Mortgage delinquency rates and foreclosures have dropped to their lowest rates in 10 years, according to a recent CoreLogic Loan Performance Insights report.
The report found that 4.1% of U.S. mortgages were in a stage of delinquency in November 2018, representing a 1.1 percentage point decline in the overall delinquency rate compared with a year ago.
Serious delinquencies (90 days or more past due and in foreclosure) were at 1.5% in November 2018, which is down from 2% when compared with a year ago. 2017. This is the lowest reading for the month since November 2006, which also ties with August, September and October 2018 for the lowest overall month since March 2007.
Early-stage delinquency loans (30-59 days past due) can be an indicator of the housing market’s overall health, according to CoreLogic. In November 2018, early-stage delinquencies were at about 2%, down from 2.2% a year ago.
The foreclosure inventory rate dipped from 0.6% in November 2017 to 0.4% in November of 2018. As unemployment rates continue to decrease and home prices rise, this pushes delinquencies and foreclosures down. In fact, the overall national delinquency rate has fallen for the last 11 consecutive months.
Additionally, the report measured serious delinquency rates for government, Federal Housing Administration loans versus conventional loans. The report showed FHA loan delinquency rates are more than three times higher than conventional loans.
“Solid income growth, a record amount of home equity and an absence of high-risk loan products put the U.S. homeowner on solid ground,” said Dr. Frank Nothaft, chief economist for CoreLogic. “All of this has helped push delinquency and foreclosure rates to the lowest levels in almost two decades and will provide a cushion if the housing market should turn down.
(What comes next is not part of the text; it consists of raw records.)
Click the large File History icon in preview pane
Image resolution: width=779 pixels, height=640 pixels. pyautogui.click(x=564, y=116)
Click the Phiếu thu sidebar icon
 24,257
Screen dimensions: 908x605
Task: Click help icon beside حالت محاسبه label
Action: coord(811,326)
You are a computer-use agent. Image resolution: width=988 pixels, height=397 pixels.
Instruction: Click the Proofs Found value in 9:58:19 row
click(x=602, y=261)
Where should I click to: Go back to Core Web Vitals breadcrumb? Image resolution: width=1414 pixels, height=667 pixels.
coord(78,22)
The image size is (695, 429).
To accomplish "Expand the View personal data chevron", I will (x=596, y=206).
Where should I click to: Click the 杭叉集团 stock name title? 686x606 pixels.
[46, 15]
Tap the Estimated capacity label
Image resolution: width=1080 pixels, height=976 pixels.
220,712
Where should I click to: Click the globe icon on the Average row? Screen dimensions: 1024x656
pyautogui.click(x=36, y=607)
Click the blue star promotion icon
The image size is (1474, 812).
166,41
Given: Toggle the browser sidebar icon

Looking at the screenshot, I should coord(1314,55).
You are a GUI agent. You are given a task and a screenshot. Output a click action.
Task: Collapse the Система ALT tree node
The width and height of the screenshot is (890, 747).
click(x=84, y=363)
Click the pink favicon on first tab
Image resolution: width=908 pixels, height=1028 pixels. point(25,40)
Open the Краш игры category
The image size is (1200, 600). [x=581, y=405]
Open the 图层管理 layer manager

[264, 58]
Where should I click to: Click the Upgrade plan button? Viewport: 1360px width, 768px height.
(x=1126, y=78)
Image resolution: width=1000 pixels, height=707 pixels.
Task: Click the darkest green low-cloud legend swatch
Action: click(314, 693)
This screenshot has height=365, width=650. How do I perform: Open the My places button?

While delinquencies and foreclosures in 2018 fell, a recent report from Moody’s indicates that 2019 will experience more foreclosures and delinquencies. The Federal Reserve Bank of New York says that while the rate of delinquencies was steady in the last quarter of 2018 at 4.65%, Moody’s predicts looser underwriting standards and rising interest rates will result in higher delinquencies and foreclosures in 2019.